GIVEN PASSAGE section start

Borderline personality disorder (BPD) is common in patients with schizophrenia and has a negative effect on disease course and outcomes, study results show.
Previous research involving patients with affective disorders had shown that comorbid BPD has a significant negative impact on interpersonal functioning and affective stability, explain Amber Bahorik and Shaun Eack from the University of Pittsburgh in Pennsylvania, USA.
But they add: “Little is known about the prevalence of BPD in schizophrenia, and the degree to which BPD comorbidity portends a debilitating course in the disorder.”
To address this, the team studied 142 patients, aged 18-40 years, with schizophrenia or schizoaffective disorder who participated in the MacArthur Violence Risk Assessment Study, which was designed to assess the risk for violent behavior in mental health patients.

GIVEN PASSAGE section end

* BRIEF *
Can you carry on the passage above about borderline personality disorder in schizophrenia, picking up right after its last sentence?

ENTRIES SUPPLIED section start

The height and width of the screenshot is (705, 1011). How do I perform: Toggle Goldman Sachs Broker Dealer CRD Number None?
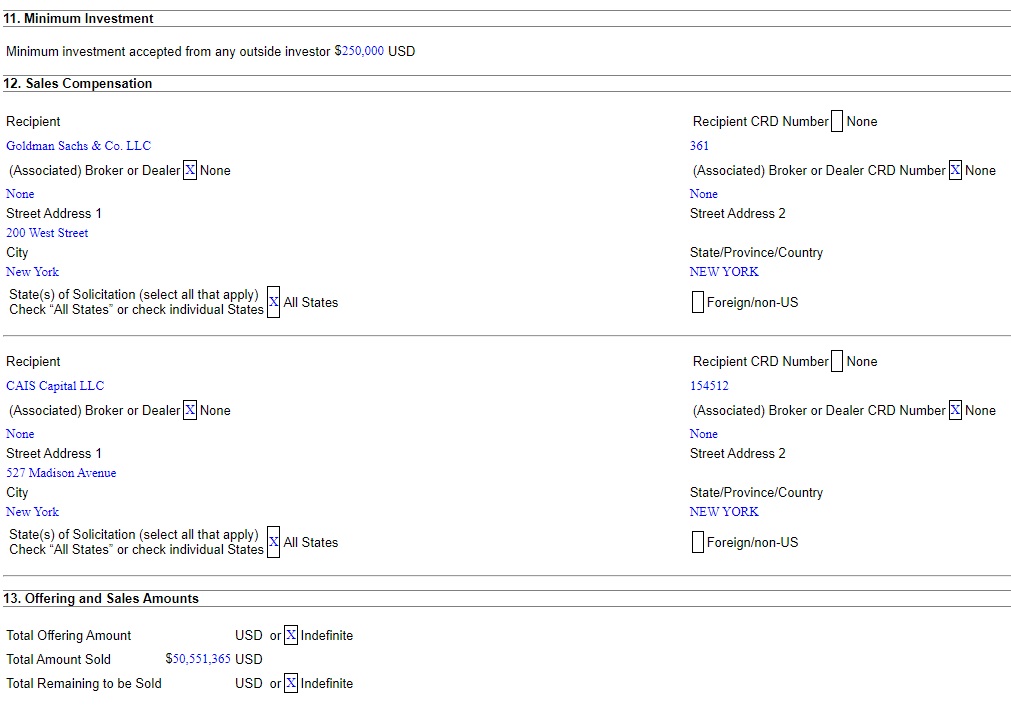pyautogui.click(x=955, y=171)
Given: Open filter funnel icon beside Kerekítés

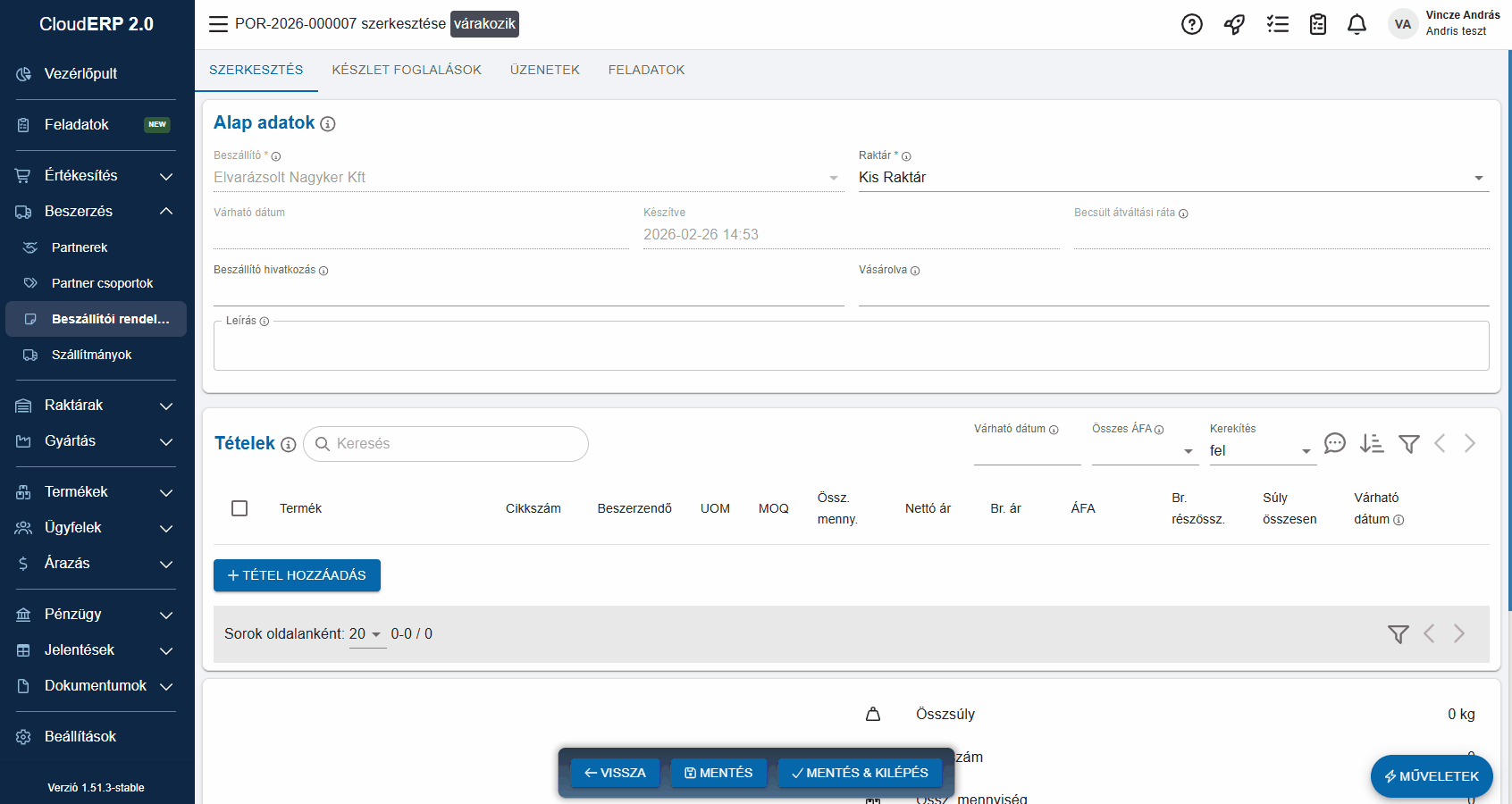Looking at the screenshot, I should coord(1409,443).
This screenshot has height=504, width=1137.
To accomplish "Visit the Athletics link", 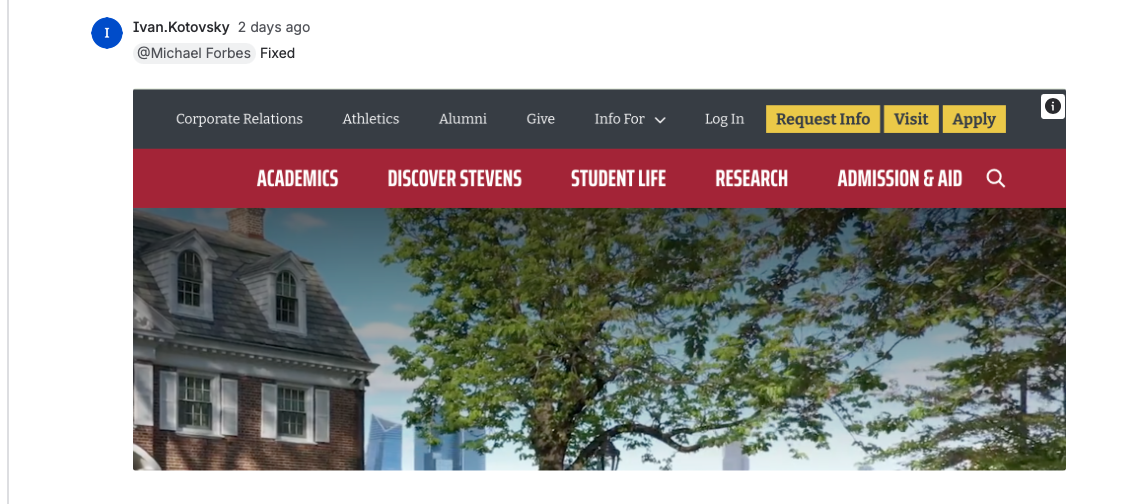I will coord(371,119).
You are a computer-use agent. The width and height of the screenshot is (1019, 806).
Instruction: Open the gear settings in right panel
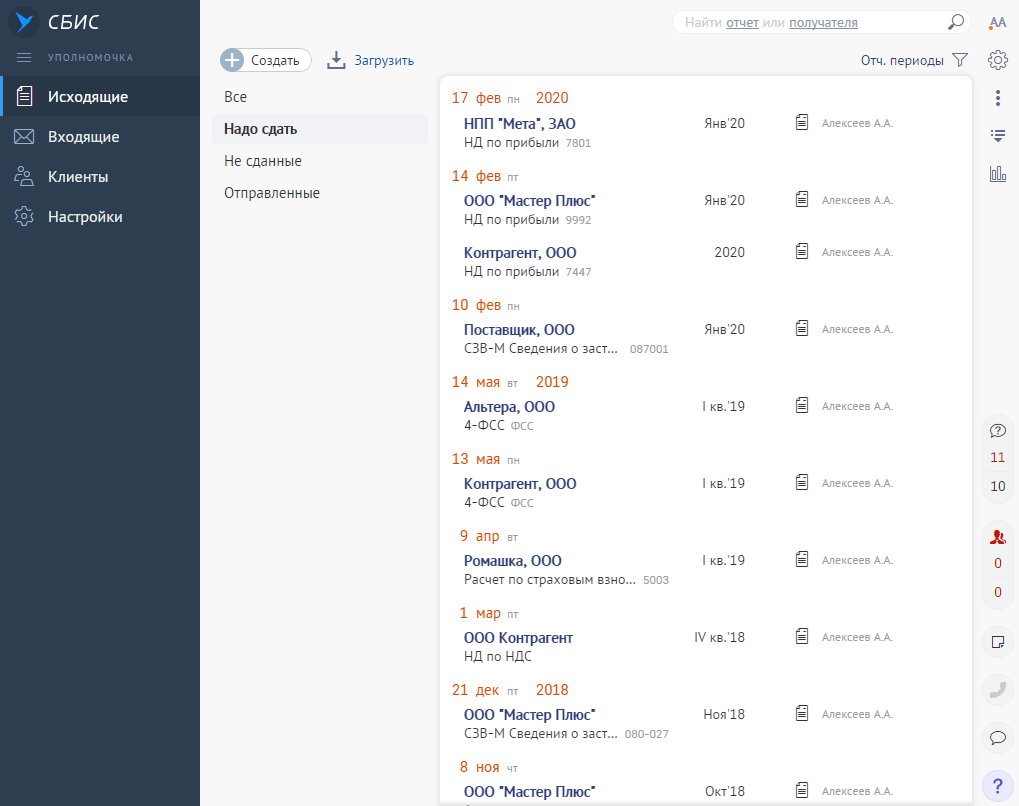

ENTRIES SUPPLIED section end

* RESULT *
The participants were assessed at hospitalization (baseline) for BPD using the Structured Interview for DSM-III-Revised Personality (SIDP-R).
General psychopathology, and positive, negative, and affective symptoms were assessed at baseline and after 1 year using the Brief Psychiatric Rating Scale (BPRS), while functioning before and after follow-up was assessed using the Global Assessment of Functioning (GAF) and the Activities of Daily Living Scale (ADLS).
Overall, 17.6% of the participants tested positive for the presence of comorbid BPD - a significant proportion, say the researchers.